You lighting your pipe calms me. If you light it, it is because you have decided to listen to me. I have, I now know, time. The time it’ll take you to smoke that pipe. As you see, gestures speak. The signifiers hurt. Acts can scream. But let’s speak plainly: the most powerful signifier in this room, between you and I, is that Luger. And who has it ready to hand is I, not you. I knew very well where to put it, where it would be security to me, and a temptation to you. Is it, for you, a temptation? Does anyone imagine Master Heidegger throwing himself on a Lugar and drilling the arrogant, insolent son of one of his old disciples? I assume, on the other hand, something: more than a temptation to attack, the possibility that the Lugar gives you is that of defense. If I decide to grab it, you by chance arrive before. Only that would push you to action. Defending yourself from me. You don’t yet know if I’m crazy. We’ve worked together for months. You know all the aspects of my thought, except for my internal chaos. If it triumphs, I’ll grab the Luger. Or I’ll try. In that case you must deliver yourself to action. To find out if you’ll arrive first.[Next]
Let’s not be dramatic: none of that will be necessary. I don’t want to kill you. I want to keep you there, where you are now, sitting, listening to me, smoking you pipe. Let’s be clear: I was wrong conceding to you that the duration of your pipe guaranteed the duration of our encounter. The Luger guarantees it. It decides and it’s mine. Ergo, professor: I decide, because I – even if I don’t want to – can kill you. You – despite desiring my massive destruction – don’t have the material forces to bring it about. Thing being what they are, I propose that this – everything that’ll happen now between you and I – be a dialogue. If it not: if it’s only a monologue, and mine, it will be because of your silence. This Luger is not there to keep you from talking. Its purpose is another. We will, together, unveil it.
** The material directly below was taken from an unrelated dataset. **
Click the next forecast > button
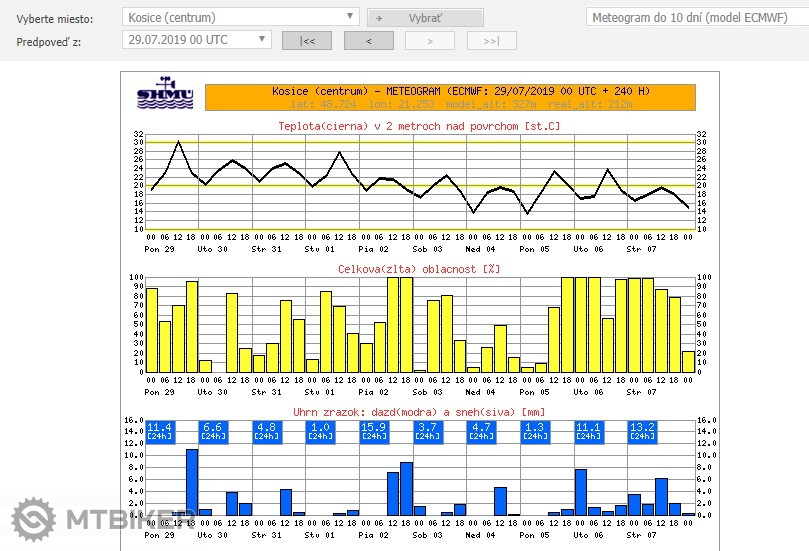 (430, 41)
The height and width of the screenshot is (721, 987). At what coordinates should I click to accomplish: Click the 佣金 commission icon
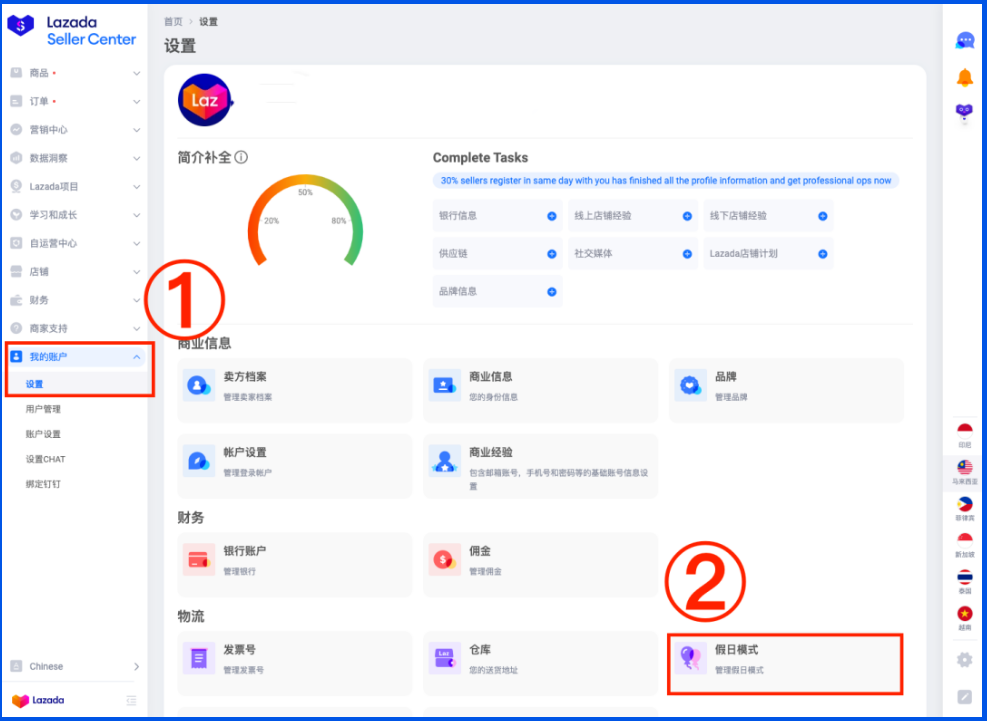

I decided to reach you three years after the death of my father. It was November 1951. There were elections that year in my country. Well done, Master, finally a gesture, an expression. Did you notice? You arched your eyebrows. You’ll have thought: elections in Germany in 1951? No, in Argentina. My country is Argentina. I arrived there at the age of ten. We are now in 1968. I’ve been living in that distant land for 24 years; distant to you, not to the Argentinians. For them, you’ll see, not only is it the center of the West, just as Germany was for you in 1935. They don’t even raise the possibility that it is not the center. Whether that of the West, East, of Greenland or Antarctica, it is the center of the world. They are the champions of staring at your own navels. They have a navel, and that great navel is the world. There, in that irrefutable center, they live, unique, misunderstood and ununderstood; neither Indians, nor blacks, nor half castes; nor Spanish, nor Italian, nor Jews nor German. In summary, they are neither Americans nor Europeans; indecipherable, unknowable, a conspiracy of hieroglyphics and dementia, perpetual adversaries of the clear and distinct. There is an adjective used by one of your greatest living writers. Surely you’ll know, the writer, not the adjective. He’s just been taken a definitive celebrity, a new genius of French culture, which devotes itself, as you and I know, to producing stars. In 1966 appeared the unavoidable text from Foucault: The Order of Things. In the context of this conversation, and for me, can I ask you if you’ve read it, or at least, you were aware of its existence? All the philosophical community is reading it. It brings a novelty: the death of man. It found some inspiration in Nietzsche, but above all (just as, improperly, all the so called French structuralist left does) from you. Foucault read with great care your Letter on Humanism, where, there yes, you, who had been doing it for some time, kill man by killing his most essential product: humanism. Wow! I didn’t come to talk with you about this. I don’t have time for detours.